Segundo relatos de moradores, ao menos sete explosões foram registradas na capital venezuelana, incluindo áreas civis e instalações militares estratégicas. Moradores relataram aeronaves voando em baixa altitude durante a madrugada, além de apagões pontuais de energia em diferentes bairros da cidade.
“Os Estados Unidos realizaram com sucesso um ataque em grande escala contra a Venezuela e seu líder, o presidente Nicolás Maduro, que foi capturado junto com sua esposa e retirado do país”, escreveu Trump. O presidente americano acrescentou que uma coletiva de imprensa está marcada para o início da tarde, em Mar-a-Lago, na Flórida.
O que se sabe até o momento
- Explosões e ataques aéreos foram ouvidos por volta das 2h da manhã (horário local) em Caracas e nos estados de Miranda, Aragua e La Guaira, com relatos de fumaça e danos em bases como o Forte Tiuna e a Base Aérea de La Carlota.
- A operação representa uma escalada sem precedentes nas tensões entre Washington e Caracas, após meses de pressão dos EUA sobre o regime de Maduro, incluindo acusações de narcotráfico e a designação de organizações ligadas ao governo venezuelano como terroristas.
- A vice-presidente venezuelana, Delcy Rodríguez, exigiu “prova de vida imediata” de Maduro e de sua esposa, afirmando que o governo local não tem informações claras sobre o paradeiro do casal.
- O governo venezuelano declarou estado de emergência, classificou a ação dos EUA como “agressão militar imperialista” e convocou mobilização popular para repudiar a ofensiva.
Reações internacionais
As respostas globais começaram a se intensificar ao longo da manhã.
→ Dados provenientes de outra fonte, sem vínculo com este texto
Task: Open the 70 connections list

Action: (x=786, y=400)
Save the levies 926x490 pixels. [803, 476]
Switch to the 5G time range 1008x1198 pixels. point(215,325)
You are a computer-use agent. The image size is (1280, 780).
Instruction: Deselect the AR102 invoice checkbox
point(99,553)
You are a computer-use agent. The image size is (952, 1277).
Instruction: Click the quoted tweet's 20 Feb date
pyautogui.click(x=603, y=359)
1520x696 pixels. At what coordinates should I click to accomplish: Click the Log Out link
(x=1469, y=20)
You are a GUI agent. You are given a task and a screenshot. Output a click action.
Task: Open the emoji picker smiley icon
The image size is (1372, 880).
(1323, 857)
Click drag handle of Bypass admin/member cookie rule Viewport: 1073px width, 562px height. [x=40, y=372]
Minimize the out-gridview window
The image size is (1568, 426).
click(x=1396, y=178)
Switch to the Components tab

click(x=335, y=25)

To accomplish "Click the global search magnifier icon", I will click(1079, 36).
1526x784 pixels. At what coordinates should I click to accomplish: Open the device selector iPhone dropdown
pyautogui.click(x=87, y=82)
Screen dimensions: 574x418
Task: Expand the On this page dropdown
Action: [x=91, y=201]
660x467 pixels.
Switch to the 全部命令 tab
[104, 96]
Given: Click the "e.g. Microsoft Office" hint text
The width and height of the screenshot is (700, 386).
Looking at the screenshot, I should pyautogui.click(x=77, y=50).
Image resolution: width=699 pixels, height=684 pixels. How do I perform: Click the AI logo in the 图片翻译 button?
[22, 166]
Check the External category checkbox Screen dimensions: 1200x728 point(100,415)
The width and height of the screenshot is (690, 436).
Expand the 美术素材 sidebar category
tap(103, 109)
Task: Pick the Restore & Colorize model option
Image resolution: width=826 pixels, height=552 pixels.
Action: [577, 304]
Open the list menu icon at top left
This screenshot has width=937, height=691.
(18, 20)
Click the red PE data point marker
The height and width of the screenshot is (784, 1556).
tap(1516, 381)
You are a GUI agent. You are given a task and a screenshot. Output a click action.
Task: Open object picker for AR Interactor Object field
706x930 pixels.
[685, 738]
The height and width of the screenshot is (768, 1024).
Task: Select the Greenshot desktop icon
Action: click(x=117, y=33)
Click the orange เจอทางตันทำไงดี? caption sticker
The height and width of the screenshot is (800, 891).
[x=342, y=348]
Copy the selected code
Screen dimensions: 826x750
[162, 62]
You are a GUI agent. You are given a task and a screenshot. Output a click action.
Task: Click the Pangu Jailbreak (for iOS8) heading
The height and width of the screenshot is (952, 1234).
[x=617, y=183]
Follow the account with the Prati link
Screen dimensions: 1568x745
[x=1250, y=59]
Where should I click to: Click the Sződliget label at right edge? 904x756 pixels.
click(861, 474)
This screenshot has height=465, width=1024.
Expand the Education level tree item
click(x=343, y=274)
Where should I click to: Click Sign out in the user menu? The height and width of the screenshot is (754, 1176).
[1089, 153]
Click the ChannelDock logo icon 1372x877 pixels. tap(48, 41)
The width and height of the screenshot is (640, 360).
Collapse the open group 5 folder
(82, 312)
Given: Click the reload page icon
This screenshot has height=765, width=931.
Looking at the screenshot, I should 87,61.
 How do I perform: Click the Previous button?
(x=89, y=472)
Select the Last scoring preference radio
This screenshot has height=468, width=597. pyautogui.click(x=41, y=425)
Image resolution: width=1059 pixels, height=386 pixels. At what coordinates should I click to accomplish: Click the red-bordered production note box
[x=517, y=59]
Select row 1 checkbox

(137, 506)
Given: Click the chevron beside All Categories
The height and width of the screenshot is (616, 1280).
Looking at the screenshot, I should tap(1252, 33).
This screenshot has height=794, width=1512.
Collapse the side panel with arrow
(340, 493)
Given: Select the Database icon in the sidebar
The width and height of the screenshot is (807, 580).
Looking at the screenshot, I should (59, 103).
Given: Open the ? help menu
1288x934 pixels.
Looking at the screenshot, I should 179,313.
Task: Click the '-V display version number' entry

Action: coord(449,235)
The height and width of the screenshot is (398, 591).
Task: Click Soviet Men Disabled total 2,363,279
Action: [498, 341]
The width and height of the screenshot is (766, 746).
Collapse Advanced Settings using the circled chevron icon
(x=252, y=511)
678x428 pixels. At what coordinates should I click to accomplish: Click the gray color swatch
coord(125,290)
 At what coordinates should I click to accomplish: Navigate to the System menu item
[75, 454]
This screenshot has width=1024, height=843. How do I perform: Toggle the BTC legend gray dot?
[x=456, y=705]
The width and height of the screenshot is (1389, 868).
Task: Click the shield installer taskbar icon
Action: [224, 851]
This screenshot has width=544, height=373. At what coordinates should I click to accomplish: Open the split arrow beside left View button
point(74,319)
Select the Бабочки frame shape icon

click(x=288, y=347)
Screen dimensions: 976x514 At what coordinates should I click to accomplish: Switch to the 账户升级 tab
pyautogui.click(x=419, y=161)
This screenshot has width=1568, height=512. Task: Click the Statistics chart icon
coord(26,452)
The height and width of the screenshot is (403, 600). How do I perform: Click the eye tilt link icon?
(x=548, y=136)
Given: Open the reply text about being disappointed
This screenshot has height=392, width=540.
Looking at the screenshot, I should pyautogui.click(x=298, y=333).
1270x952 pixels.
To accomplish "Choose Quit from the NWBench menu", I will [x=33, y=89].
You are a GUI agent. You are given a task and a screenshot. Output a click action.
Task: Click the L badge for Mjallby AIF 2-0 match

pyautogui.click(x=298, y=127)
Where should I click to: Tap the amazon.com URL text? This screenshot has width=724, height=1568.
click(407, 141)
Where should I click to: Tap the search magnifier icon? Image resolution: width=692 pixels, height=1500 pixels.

Rússia e Cuba condenaram a operação, classificando-a como uma grave violação da soberania venezuelana e do direito internacional.
Na contramão, a Argentina, sob o governo de Javier Milei, elogiou a ação americana e a captura de Maduro, tratando o movimento como um avanço contra regimes autoritários.
Países como o Chile manifestaram preocupação com a escalada do conflito e defenderam que a crise seja resolvida por meio do diálogo e do respeito às normas multilaterais. Organismos como ONU e OEA já enfrentam pressão para convocar reuniões emergenciais.
Implicações regionais e geopolíticas
Analistas avaliam que a ofensiva dos EUA pode impactar a estabilidade política da América Latina, com risco de deslocamentos de refugiados, tensões nas fronteiras e reconfiguração de alianças estratégicas no continente.
A operação também reacende o debate sobre o uso da força militar fora do território americano, especialmente em ações sem autorização explícita do Congresso dos EUA, levantando questionamentos jurídicos e diplomáticos.
Enquanto isso, a população venezuelana enfrenta um cenário de incerteza e tensão, com relatos de apagões, restrições de circulação e preocupação crescente com o futuro político e social do país.